Organoids are laboratory-grown organ models and are emerging tools for developmental biology, drug discovery, and disease modeling, to mention a few of their many applications. Organoids can be grown from, for example, induced pluripotent stem cells into miniature models of, for example, the liver, kidney, and even brain. Liver organoids can, for example, be used to study nonalcoholic fatty liver disease by subjecting liver organoids to excessive amounts of lipids, resulting in the liver organoids developing various stages of the disease (see Fig. 4.6). A key challenge with organoids can be that a single organoid is <1 mm in size, which can present issues with sensitivity, as with other limited sample amounts and sizes. Organoids have not been widely explored regarding oxysterols. However, an early study by Kømurcu et al. showed that oxysterols, both dihydroxcholesterols and hydroxycholesterols, were found in elevated levels in the medium of treated organoids compared to controls, implying that the organoids secrete oxysterols as a response to infection (Kømurcu et al. 2023). Approximately 90 μL of the organoid medium was mixed with internal standard cholesterol-25,26,27-13C for autooxidation monitoring. Samples were evaporated to dryness and redissolved in 20 μL 2-propanol before Girard T-derivatization. These results were also in accordance with a few other studies of NAFLD using blood from patients, suggesting that oxysterols may have a potential for serving as biomarkers of the disease and calling for further studies. The sample preparation was similar to that of tissue samples (Solheim et al. 2019) and also featured automatic filtration and filter flush-solid-phase extraction-LC–MS for the sample cleanup, separation, and detection of the analytes. However, the system was not capable of quantifying the low levels in the control samples, and additional oxysterols may be present in the liver organoids with diagnostic value. Therefore, the sample preparation may need to be downscaled for further gains in sensitivity.

Fig. 4.6
An illustration of healthy liver organoids and steatotic liver organoids. Its extracts are plotted as relative abundance versus time in minutes. A 26 H C extract for healthy and steatotic cells forms a peak. Steatotic is very high. An error plot on p mol 26 H C per microgram versus healthy and steatotic cells.
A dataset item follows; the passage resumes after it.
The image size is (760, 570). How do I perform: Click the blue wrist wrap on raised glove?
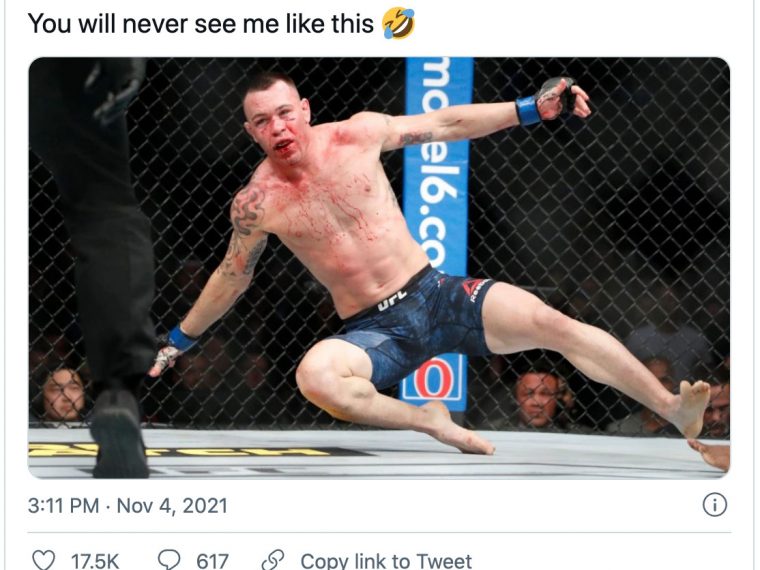[x=527, y=110]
Steaotis was induced in liver organoids, followed by measurements with LC–MS, which revealed that 26-hydroxycholesterol (also referred to as 27-hydroxycholesterol) was significantly upregulated in the secretion of treated organoids. As these samples are quite limited, efforts are being made to downscale the sample preparation. Reprinted from Kømurcu et al. (2023)

5 Conclusion

The preparation and analysis of oxysterols have been explored, focusing on approaches centered around LC and MS. Oxysterols required substantial attention in every step, including: addressing the possibility of autooxidation during sample preparation, which can perturb accurate quantification; considering a derivatization step, which may enhance sensitivity and mass spectra quality, but may require several additional steps in the procedure; how to remove potentially interfering compounds and materials, for example, through the use of solid-phase extraction, either in an online or offline manner; how to separate the oxysterols in a selective fashion, to not mix structurally similar but biologically distinct isomers; addressing potential adducts that may form due to the addition or absence of sample preparation steps. Finally, these steps must be applied and modified for a range of biomaterials, from ample amounts of blood samples to potentially limited samples such as exosomes.
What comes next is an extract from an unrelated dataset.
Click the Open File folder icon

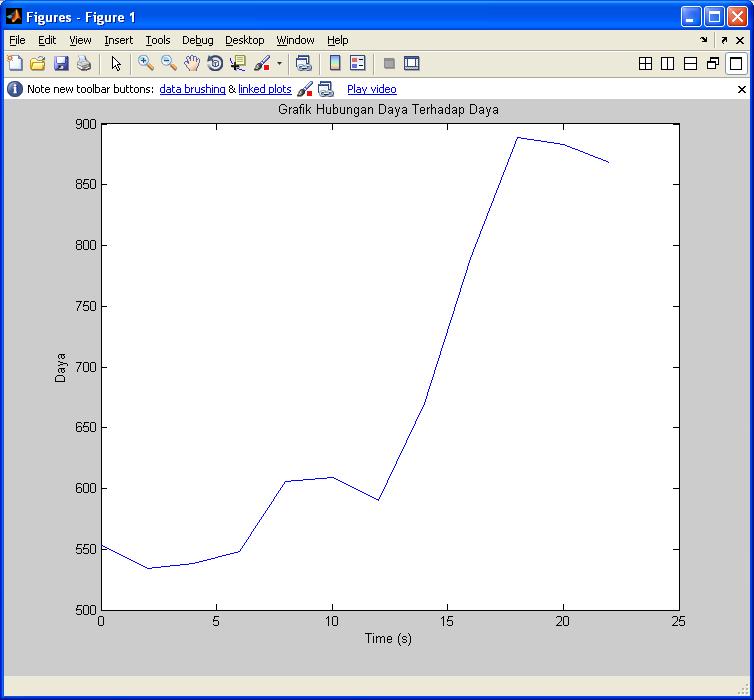38,64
However, oxysterol sample preparation has been vigorously explored and optimized in several directions. Today, we can measure oxysterols in a highly sensitive and selective manner, unraveling biological functions and biomarkers. In this regard, one can say that the field is a success. Still, improvements regarding ease of preparation and throughput would be very welcome as we continue to seek new oxysterol variants in complex and minute samples, potentially of clinical interest and for the health of all of us.